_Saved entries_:
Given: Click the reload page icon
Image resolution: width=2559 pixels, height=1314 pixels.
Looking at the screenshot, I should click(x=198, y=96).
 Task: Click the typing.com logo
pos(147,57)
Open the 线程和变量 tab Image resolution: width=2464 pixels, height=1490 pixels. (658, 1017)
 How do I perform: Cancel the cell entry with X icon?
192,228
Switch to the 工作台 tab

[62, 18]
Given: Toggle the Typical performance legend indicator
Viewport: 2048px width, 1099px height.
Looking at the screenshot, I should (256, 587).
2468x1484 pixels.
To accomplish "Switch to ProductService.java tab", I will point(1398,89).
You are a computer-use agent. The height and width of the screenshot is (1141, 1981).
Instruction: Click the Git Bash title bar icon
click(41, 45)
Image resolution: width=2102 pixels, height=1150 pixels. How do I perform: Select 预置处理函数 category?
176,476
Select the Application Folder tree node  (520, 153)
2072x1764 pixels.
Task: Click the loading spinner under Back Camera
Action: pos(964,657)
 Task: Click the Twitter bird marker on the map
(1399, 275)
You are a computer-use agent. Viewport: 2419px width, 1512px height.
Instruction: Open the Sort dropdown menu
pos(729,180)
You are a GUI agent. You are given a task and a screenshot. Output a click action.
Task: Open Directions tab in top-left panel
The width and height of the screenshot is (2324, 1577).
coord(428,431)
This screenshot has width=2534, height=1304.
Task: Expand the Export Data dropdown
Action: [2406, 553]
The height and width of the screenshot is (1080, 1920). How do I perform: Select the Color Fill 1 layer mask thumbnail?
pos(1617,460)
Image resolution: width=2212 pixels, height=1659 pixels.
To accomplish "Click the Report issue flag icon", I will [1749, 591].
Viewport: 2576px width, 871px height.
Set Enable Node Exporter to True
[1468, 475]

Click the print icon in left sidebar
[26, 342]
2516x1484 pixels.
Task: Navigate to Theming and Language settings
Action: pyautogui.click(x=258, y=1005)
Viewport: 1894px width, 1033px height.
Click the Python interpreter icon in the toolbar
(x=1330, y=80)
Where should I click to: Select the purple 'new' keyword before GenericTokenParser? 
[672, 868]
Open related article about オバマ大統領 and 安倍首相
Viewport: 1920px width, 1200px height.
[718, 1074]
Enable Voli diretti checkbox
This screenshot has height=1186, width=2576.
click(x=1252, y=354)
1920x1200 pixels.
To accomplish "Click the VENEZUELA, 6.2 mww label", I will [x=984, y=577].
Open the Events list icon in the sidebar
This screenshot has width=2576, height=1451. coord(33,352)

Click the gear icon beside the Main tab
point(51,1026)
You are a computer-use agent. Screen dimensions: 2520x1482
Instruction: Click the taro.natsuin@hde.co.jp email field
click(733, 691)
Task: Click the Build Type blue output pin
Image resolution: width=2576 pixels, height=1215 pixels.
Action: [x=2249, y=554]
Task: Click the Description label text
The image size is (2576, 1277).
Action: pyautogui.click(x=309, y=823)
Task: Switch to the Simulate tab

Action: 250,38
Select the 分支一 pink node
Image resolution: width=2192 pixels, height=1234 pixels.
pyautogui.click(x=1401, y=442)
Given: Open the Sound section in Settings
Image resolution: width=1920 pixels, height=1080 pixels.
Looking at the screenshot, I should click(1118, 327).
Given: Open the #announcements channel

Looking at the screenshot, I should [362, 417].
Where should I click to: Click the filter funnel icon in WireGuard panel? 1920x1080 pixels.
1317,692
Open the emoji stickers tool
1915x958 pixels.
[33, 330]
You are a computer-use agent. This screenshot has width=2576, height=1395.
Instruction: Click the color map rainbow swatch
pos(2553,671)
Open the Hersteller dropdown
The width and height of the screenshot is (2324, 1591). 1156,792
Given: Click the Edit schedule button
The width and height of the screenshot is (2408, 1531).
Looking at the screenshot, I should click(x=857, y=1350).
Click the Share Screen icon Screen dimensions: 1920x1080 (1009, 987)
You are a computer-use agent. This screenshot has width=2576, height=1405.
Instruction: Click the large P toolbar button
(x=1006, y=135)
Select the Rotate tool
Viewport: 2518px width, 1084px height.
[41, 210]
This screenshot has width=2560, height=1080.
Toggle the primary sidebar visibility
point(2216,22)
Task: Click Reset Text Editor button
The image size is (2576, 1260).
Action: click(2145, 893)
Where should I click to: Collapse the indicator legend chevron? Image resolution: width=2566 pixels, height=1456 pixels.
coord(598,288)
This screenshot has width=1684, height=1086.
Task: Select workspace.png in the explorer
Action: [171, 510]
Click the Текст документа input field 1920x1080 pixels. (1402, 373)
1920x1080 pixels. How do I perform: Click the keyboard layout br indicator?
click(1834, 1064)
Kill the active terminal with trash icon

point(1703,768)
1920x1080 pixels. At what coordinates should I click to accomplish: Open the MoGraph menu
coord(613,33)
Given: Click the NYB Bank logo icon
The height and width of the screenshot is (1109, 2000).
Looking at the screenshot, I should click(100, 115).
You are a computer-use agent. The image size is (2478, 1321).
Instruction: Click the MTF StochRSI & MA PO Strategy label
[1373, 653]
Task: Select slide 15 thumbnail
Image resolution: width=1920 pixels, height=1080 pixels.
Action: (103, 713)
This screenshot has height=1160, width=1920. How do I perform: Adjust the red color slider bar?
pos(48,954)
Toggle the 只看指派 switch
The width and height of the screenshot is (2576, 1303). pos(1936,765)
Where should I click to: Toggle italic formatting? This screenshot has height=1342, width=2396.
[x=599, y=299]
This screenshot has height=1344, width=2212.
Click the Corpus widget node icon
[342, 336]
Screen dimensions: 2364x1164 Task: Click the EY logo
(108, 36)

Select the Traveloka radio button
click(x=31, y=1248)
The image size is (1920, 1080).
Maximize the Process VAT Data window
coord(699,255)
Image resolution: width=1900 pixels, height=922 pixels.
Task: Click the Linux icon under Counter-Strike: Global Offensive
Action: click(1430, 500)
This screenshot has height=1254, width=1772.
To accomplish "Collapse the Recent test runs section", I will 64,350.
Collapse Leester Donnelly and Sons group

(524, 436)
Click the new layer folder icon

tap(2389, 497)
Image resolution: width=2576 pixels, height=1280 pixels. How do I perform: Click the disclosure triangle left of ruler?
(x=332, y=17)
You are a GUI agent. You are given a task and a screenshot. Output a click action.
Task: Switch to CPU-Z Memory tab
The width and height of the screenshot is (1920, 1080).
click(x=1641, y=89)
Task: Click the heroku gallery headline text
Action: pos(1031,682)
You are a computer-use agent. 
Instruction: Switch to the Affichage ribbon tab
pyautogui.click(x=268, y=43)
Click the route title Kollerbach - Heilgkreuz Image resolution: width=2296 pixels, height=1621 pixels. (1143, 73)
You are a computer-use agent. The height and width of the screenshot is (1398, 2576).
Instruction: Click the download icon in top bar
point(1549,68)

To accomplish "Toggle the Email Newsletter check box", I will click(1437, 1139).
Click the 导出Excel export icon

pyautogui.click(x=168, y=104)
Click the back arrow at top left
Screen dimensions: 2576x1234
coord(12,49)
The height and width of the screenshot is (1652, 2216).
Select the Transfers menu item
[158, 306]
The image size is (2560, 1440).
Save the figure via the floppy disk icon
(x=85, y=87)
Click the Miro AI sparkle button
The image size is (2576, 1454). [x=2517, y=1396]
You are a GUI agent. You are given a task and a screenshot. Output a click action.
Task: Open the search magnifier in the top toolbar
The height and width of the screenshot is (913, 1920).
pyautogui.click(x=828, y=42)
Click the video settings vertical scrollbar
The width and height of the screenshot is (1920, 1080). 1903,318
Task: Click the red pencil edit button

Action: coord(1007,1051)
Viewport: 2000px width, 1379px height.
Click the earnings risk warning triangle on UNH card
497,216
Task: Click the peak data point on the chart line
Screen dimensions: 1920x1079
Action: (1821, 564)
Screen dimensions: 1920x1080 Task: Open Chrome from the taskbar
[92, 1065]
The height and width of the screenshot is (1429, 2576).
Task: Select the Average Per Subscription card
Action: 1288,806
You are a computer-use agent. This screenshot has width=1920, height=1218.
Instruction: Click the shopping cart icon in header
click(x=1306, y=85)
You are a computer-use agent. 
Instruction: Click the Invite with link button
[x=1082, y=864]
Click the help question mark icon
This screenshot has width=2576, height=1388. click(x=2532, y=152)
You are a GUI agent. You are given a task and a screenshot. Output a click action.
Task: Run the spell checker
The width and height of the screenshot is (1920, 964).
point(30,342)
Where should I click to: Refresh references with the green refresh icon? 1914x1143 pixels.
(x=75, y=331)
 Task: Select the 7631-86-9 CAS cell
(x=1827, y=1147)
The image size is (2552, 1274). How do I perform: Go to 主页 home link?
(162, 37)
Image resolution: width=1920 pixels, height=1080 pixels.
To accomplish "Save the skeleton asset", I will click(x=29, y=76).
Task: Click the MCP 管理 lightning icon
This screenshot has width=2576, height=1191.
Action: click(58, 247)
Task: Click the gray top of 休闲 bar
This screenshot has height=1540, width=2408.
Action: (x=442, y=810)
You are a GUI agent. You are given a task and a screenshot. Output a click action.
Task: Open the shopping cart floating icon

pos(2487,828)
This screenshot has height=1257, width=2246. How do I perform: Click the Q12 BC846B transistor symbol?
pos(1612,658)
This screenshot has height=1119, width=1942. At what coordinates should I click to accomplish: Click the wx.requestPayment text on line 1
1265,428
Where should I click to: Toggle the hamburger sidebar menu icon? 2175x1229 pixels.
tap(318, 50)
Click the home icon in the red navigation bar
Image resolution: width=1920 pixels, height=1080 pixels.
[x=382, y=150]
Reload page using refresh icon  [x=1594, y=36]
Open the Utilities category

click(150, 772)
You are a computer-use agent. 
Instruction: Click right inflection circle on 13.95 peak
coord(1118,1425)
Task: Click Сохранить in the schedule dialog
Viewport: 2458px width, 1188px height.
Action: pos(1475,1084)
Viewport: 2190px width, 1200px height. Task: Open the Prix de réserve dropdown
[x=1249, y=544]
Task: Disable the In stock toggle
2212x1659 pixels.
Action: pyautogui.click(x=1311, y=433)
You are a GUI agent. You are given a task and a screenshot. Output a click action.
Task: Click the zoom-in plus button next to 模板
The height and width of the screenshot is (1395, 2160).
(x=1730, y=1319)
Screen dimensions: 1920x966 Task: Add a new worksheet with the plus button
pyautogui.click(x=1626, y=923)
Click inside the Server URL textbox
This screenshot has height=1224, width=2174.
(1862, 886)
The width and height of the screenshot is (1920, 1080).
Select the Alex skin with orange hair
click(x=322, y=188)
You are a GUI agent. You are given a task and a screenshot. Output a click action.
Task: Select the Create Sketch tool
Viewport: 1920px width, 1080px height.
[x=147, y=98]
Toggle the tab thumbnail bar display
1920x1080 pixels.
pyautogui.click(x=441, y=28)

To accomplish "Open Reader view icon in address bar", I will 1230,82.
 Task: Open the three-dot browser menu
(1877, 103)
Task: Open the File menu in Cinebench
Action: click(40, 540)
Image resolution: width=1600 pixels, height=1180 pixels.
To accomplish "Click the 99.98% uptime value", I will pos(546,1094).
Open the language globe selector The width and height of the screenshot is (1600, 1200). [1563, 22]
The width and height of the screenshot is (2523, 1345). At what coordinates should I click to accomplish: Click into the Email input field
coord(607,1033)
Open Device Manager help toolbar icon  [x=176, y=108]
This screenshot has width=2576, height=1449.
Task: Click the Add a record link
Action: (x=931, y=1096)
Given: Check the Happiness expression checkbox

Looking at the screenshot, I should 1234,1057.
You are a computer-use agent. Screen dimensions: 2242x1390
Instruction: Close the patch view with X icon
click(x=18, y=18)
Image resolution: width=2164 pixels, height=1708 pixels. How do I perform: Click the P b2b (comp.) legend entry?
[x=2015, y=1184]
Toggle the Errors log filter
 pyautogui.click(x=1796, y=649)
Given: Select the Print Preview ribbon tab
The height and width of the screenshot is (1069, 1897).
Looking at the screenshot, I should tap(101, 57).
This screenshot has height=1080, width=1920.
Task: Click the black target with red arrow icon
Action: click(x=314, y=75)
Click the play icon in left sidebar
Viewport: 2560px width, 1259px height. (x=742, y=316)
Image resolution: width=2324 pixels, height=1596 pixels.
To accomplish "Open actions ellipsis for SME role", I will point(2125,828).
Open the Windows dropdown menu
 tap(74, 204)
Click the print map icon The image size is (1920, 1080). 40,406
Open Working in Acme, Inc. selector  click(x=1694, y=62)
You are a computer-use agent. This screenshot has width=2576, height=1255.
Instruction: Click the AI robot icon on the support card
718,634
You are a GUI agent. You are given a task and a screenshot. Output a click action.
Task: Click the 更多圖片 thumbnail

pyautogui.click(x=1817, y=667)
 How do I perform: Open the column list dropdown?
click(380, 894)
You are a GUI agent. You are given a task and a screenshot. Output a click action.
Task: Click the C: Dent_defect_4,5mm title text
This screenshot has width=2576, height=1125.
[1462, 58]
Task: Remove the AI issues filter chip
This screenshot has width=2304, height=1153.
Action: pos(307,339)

_WHAT YOU SHOULD DO_:
Up to and including the line with "Viewport: 1894px width, 1033px height.", write out the records above exactly, starting from their first line.

_TASK RESPONSE_:
Given: Click the reload page icon
Image resolution: width=2559 pixels, height=1314 pixels.
Looking at the screenshot, I should click(x=198, y=96).
 Task: Click the typing.com logo
pos(147,57)
Open the 线程和变量 tab Image resolution: width=2464 pixels, height=1490 pixels. (658, 1017)
 How do I perform: Cancel the cell entry with X icon?
192,228
Switch to the 工作台 tab

[62, 18]
Given: Toggle the Typical performance legend indicator
Viewport: 2048px width, 1099px height.
Looking at the screenshot, I should (256, 587).
2468x1484 pixels.
To accomplish "Switch to ProductService.java tab", I will point(1398,89).
You are a computer-use agent. The height and width of the screenshot is (1141, 1981).
Instruction: Click the Git Bash title bar icon
click(41, 45)
Image resolution: width=2102 pixels, height=1150 pixels. How do I perform: Select 预置处理函数 category?
176,476
Select the Application Folder tree node  (520, 153)
2072x1764 pixels.
Task: Click the loading spinner under Back Camera
Action: pos(964,657)
 Task: Click the Twitter bird marker on the map
(1399, 275)
You are a computer-use agent. Viewport: 2419px width, 1512px height.
Instruction: Open the Sort dropdown menu
pos(729,180)
You are a GUI agent. You are given a task and a screenshot. Output a click action.
Task: Open Directions tab in top-left panel
The width and height of the screenshot is (2324, 1577).
coord(428,431)
This screenshot has width=2534, height=1304.
Task: Expand the Export Data dropdown
Action: [2406, 553]
The height and width of the screenshot is (1080, 1920). How do I perform: Select the Color Fill 1 layer mask thumbnail?
pos(1617,460)
Image resolution: width=2212 pixels, height=1659 pixels.
To accomplish "Click the Report issue flag icon", I will [1749, 591].
Viewport: 2576px width, 871px height.
Set Enable Node Exporter to True
[1468, 475]

Click the print icon in left sidebar
[26, 342]
2516x1484 pixels.
Task: Navigate to Theming and Language settings
Action: pyautogui.click(x=258, y=1005)
Viewport: 1894px width, 1033px height.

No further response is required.